#### Data for the task:
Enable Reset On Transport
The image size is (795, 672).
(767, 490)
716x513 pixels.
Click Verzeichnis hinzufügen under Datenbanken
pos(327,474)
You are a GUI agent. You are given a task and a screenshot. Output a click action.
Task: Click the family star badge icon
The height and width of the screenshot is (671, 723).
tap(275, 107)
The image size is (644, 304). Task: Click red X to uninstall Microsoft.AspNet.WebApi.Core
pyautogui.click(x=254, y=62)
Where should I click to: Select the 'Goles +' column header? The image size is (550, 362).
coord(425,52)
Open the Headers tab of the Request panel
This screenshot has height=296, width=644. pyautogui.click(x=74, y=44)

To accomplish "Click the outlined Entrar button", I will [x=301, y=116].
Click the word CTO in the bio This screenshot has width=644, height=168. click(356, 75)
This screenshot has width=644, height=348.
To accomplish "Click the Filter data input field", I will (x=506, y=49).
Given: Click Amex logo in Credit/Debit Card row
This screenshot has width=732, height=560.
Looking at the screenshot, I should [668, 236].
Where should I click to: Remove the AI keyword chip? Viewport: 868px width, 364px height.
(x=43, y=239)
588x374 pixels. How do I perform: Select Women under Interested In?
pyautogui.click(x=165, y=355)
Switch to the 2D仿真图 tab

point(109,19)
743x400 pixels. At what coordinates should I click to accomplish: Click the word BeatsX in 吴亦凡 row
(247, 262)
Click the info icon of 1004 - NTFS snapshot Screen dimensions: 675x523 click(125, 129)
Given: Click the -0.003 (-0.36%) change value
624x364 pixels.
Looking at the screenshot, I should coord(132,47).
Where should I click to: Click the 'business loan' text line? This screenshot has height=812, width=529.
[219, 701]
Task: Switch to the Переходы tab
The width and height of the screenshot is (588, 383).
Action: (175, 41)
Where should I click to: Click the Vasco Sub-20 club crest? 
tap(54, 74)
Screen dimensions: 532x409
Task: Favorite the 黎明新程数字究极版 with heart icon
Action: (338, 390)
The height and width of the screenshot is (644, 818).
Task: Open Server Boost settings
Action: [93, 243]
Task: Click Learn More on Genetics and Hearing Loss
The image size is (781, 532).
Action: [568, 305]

#### Work request:
Your answer should be the lines above that contain the word "will", copied out.

#### Exercise answer:
To accomplish "Click the outlined Entrar button", I will [x=301, y=116].
To accomplish "Click the Filter data input field", I will (x=506, y=49).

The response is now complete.